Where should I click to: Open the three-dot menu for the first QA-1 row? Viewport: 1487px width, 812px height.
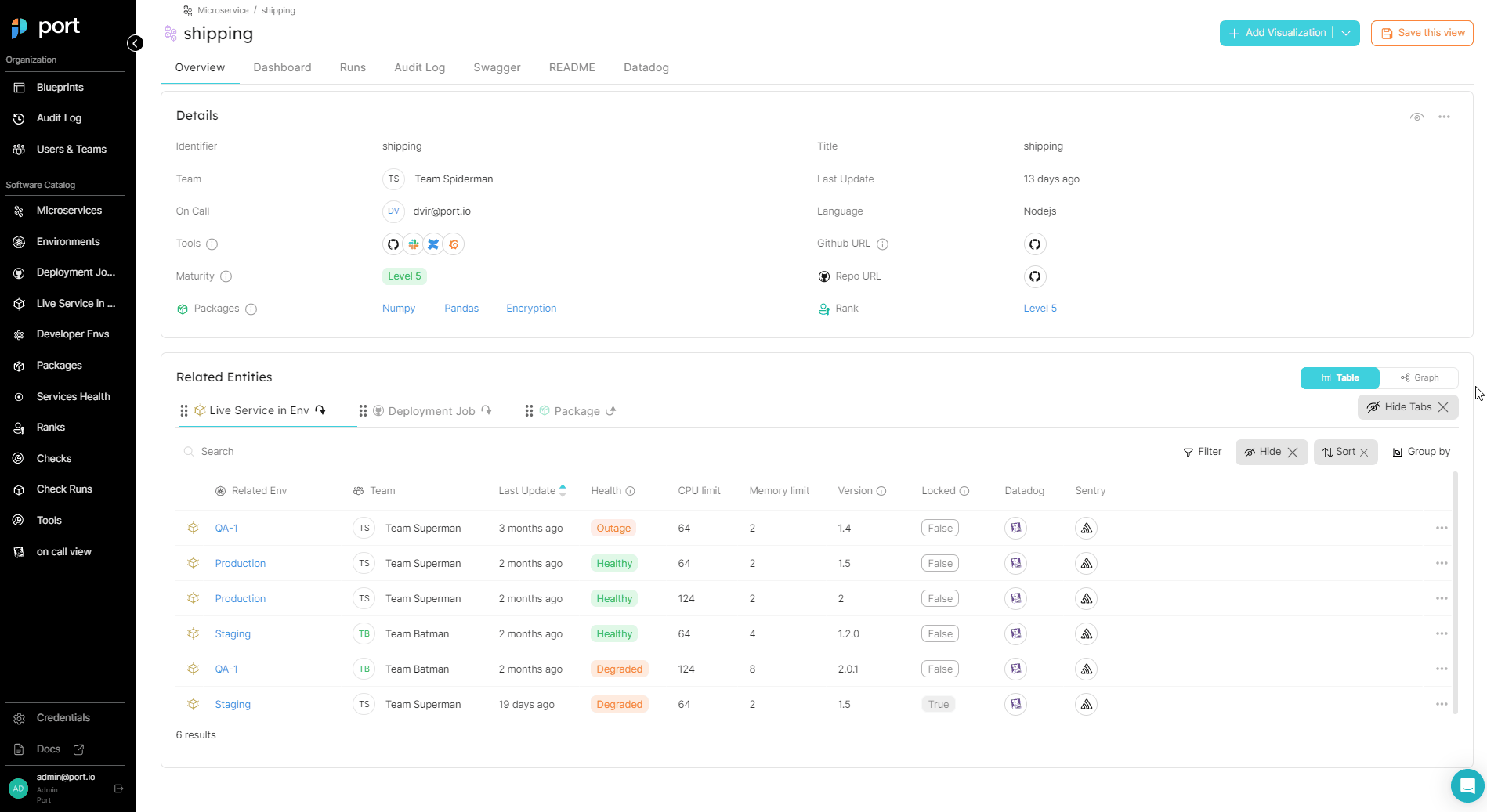[x=1442, y=528]
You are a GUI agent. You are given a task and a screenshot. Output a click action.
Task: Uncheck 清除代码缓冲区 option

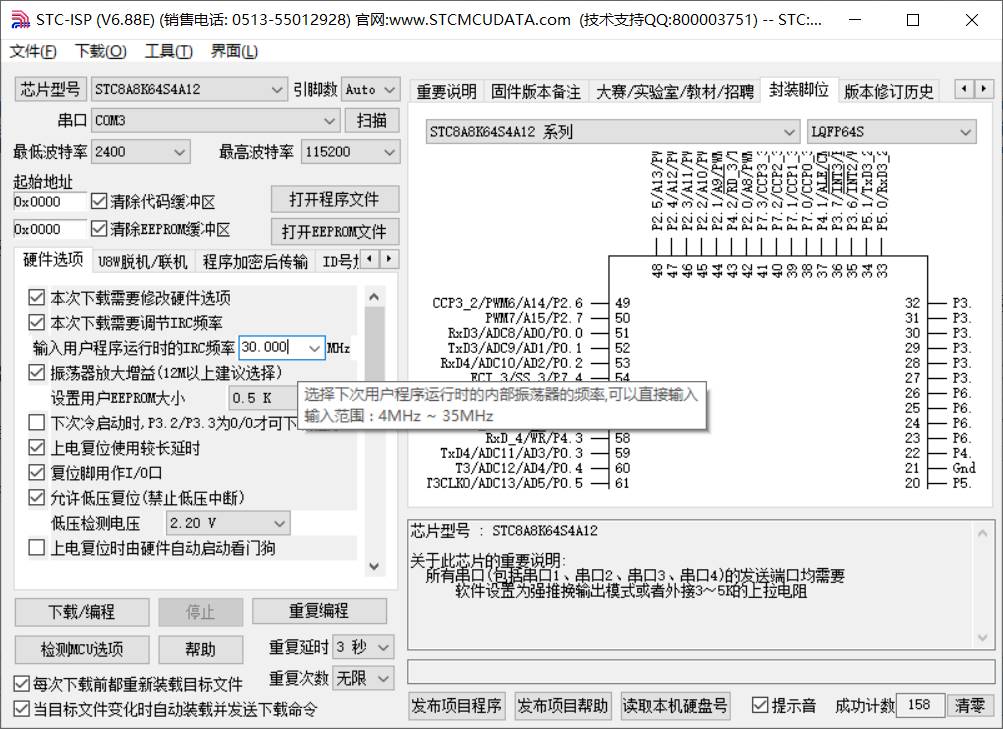coord(98,199)
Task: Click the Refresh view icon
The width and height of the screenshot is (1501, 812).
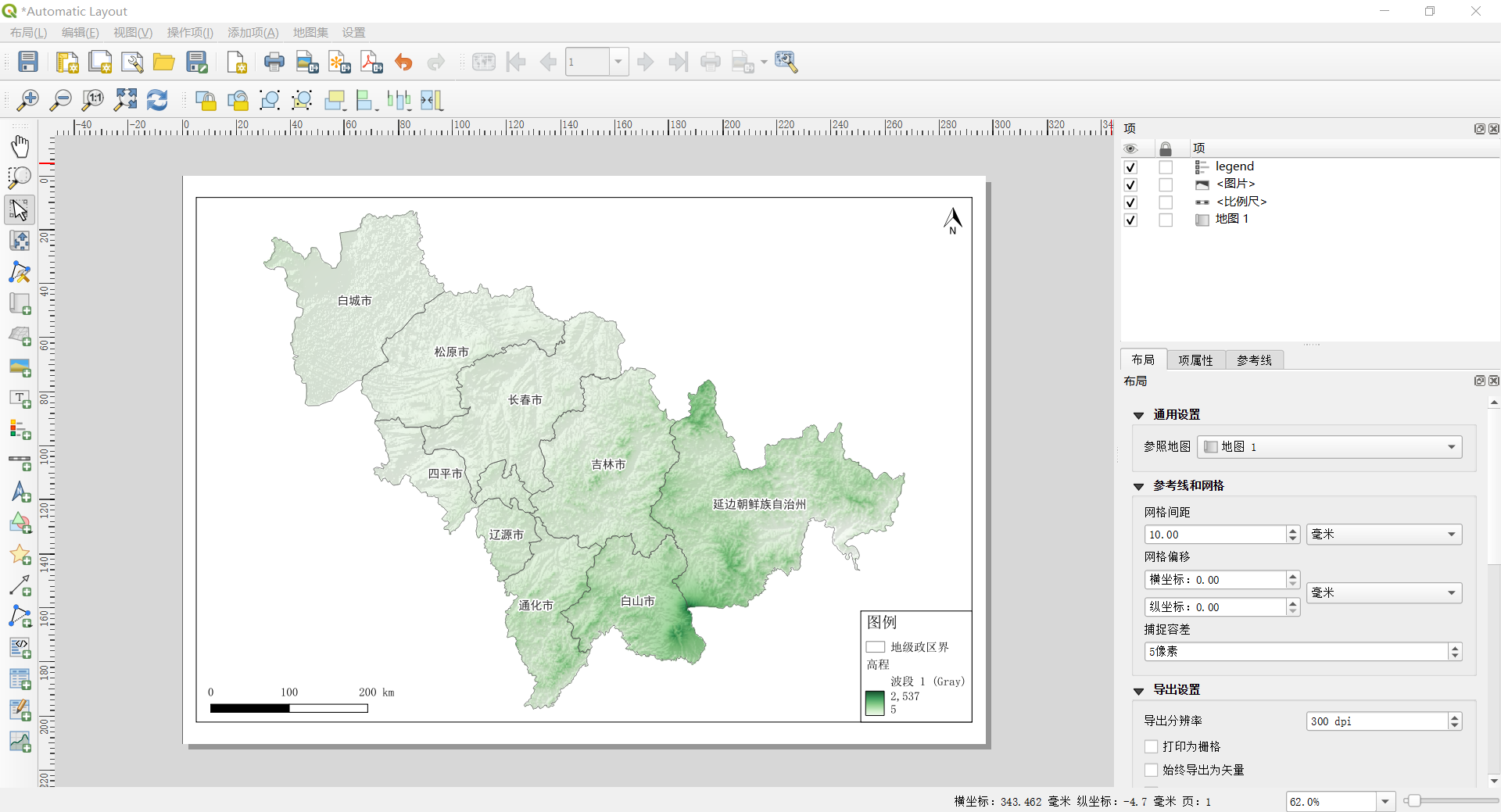Action: click(157, 100)
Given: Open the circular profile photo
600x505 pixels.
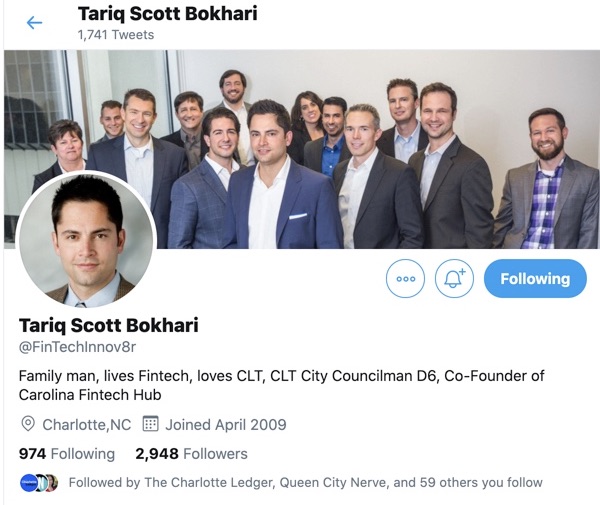Looking at the screenshot, I should (86, 239).
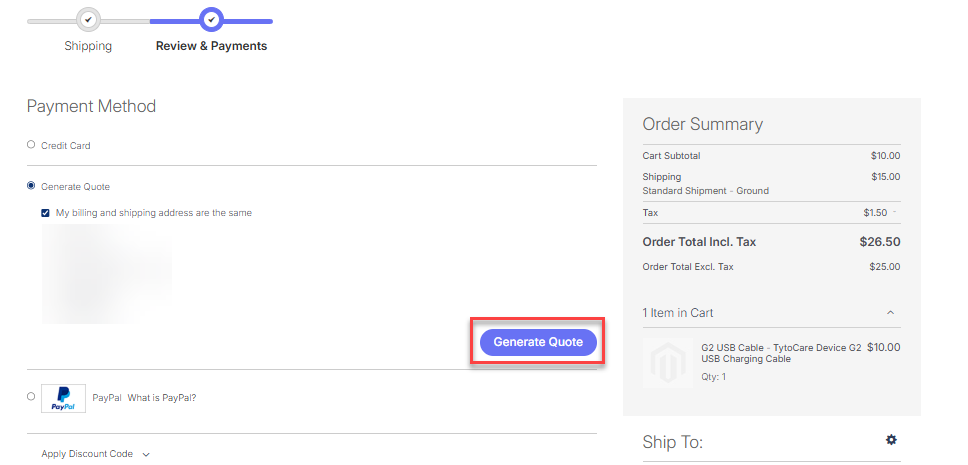Uncheck billing and shipping address same checkbox
968x465 pixels.
(45, 213)
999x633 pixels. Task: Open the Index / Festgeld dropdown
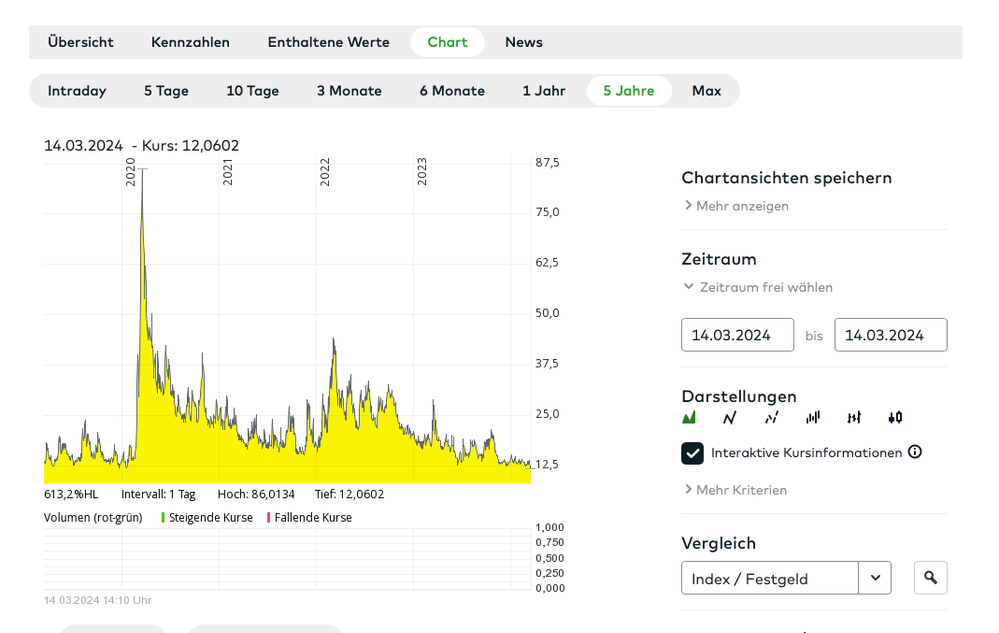875,578
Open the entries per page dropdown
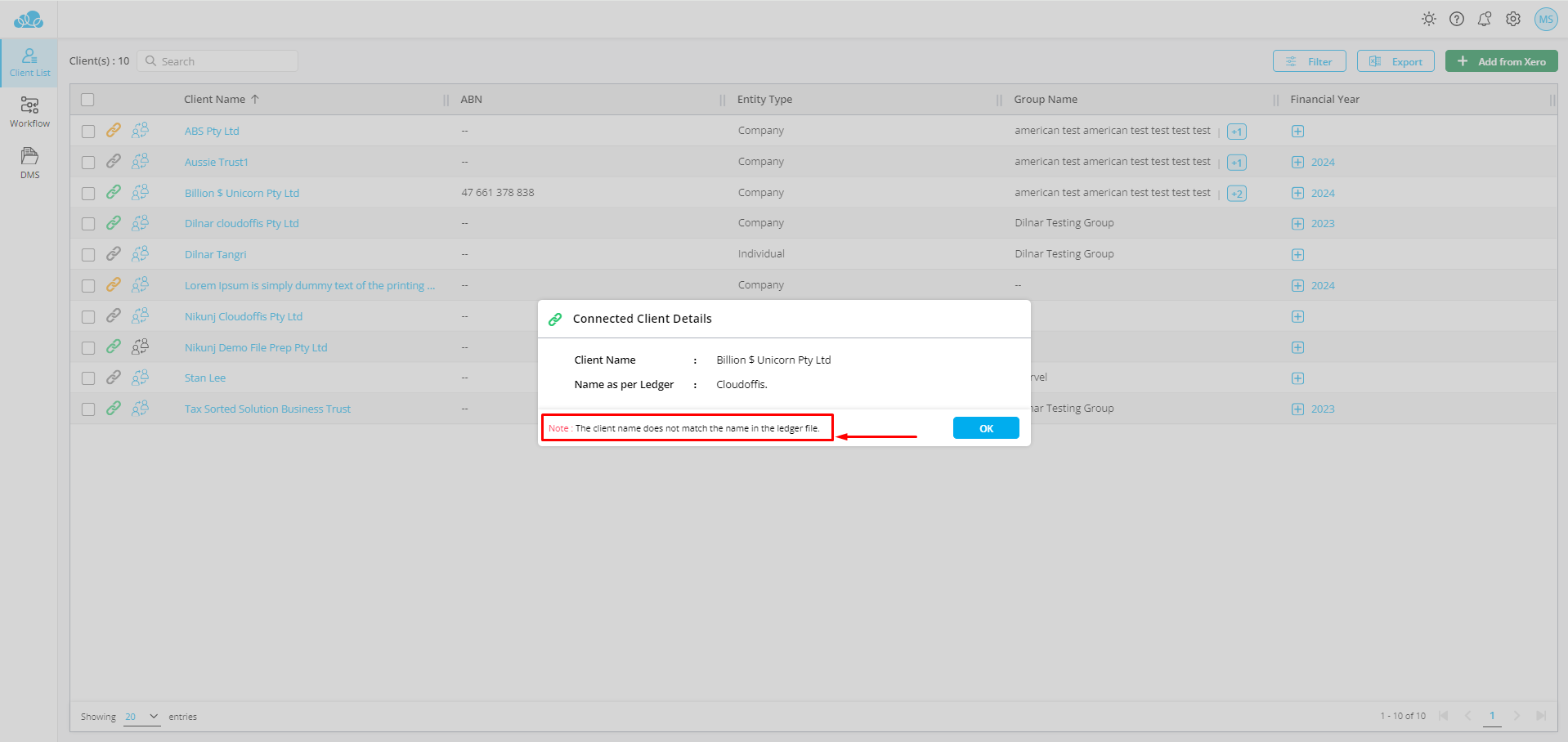The width and height of the screenshot is (1568, 742). [x=141, y=717]
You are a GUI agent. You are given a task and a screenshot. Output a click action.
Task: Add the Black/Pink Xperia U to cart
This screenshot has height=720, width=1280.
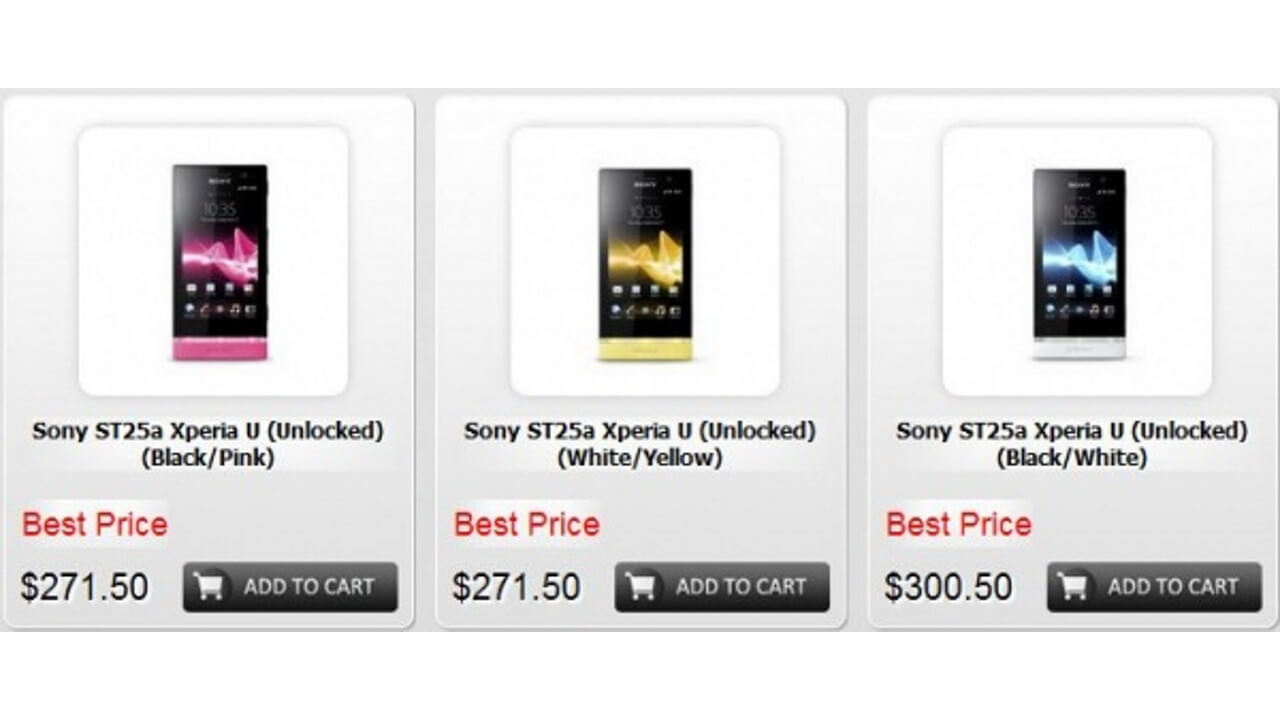coord(290,587)
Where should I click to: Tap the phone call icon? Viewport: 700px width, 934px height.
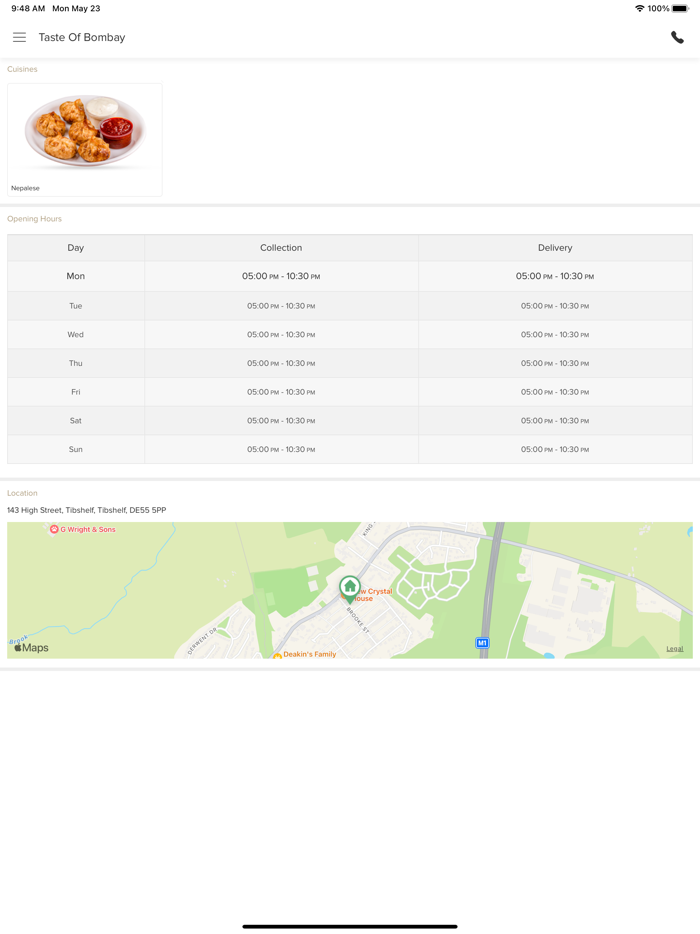click(x=677, y=38)
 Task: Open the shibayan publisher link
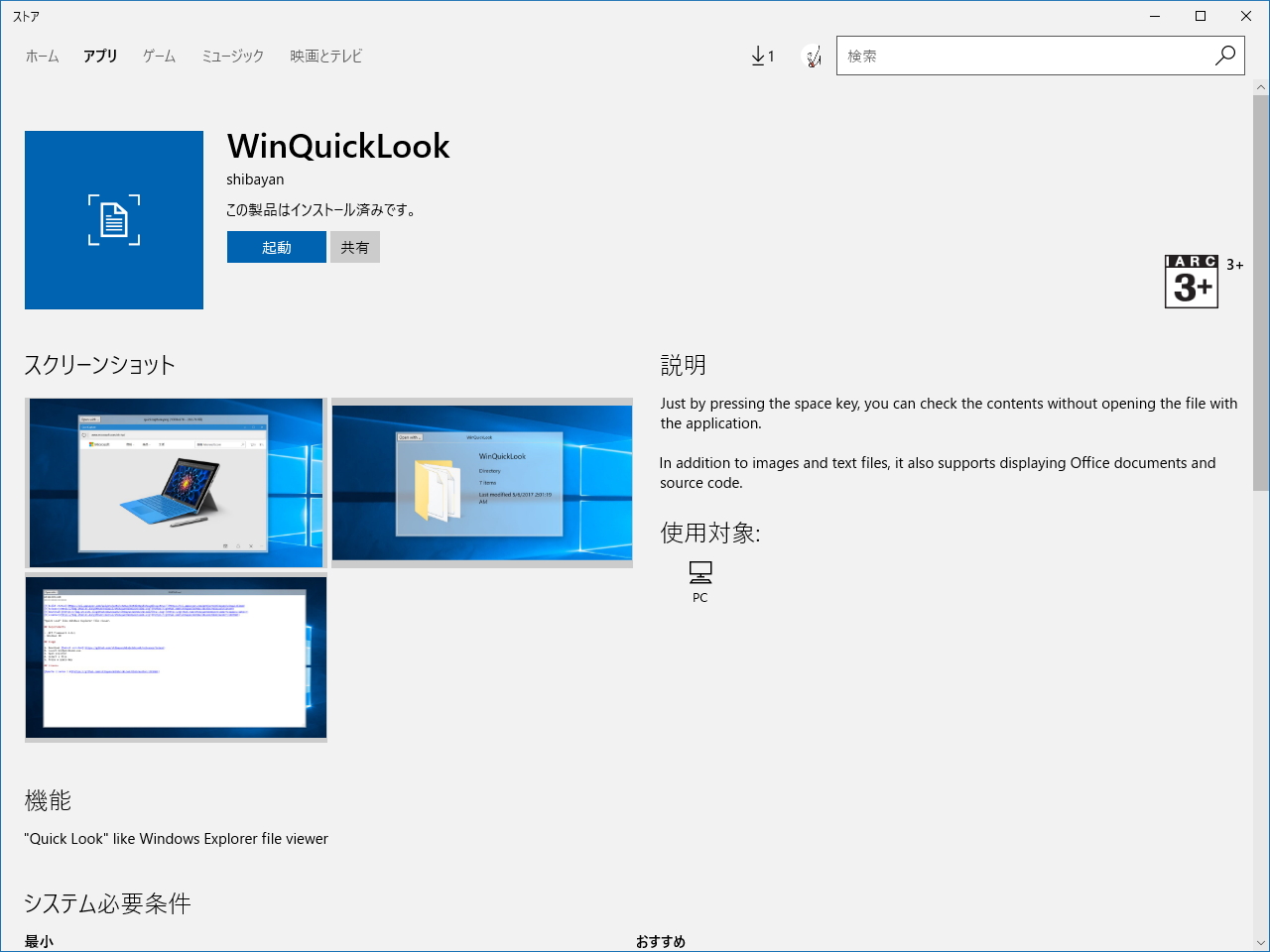pos(254,179)
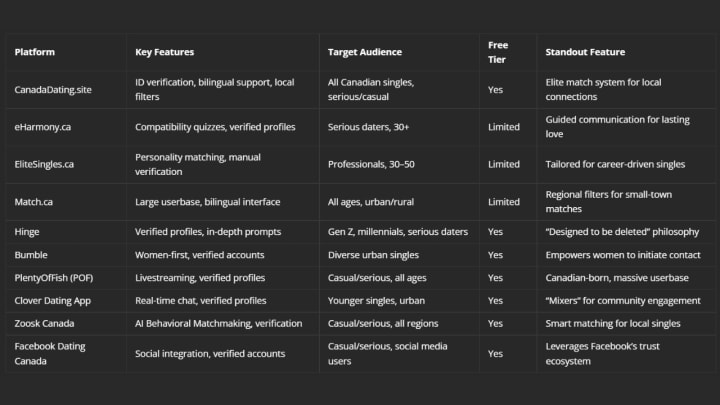Click the Target Audience column header
Viewport: 720px width, 405px height.
click(x=364, y=51)
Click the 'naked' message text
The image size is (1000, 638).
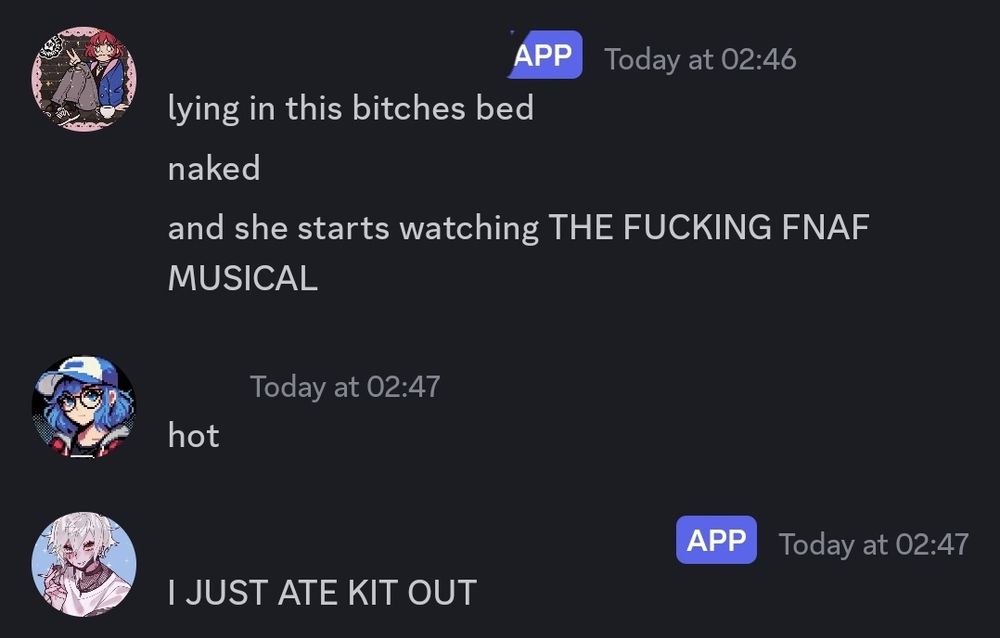214,168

■ ■ ■ ■

→ **AIM OF THE TASK**
Starting with the line that contains "Task: Add the Black/Pink Xperia U to cart" and ending with the last line of the data above, transcribe exactly those lines and no others, without pictures.

→ **SOLUTION TO THIS TASK**
Task: Add the Black/Pink Xperia U to cart
This screenshot has height=720, width=1280.
coord(290,587)
Where should I click to: Tap the phone call icon? Viewport: 700px width, 934px height.
click(x=677, y=38)
 Task: Open the shibayan publisher link
pos(254,179)
Click the Target Audience column header
Viewport: 720px width, 405px height.
click(x=364, y=51)
Click the 'naked' message text
The image size is (1000, 638).
214,168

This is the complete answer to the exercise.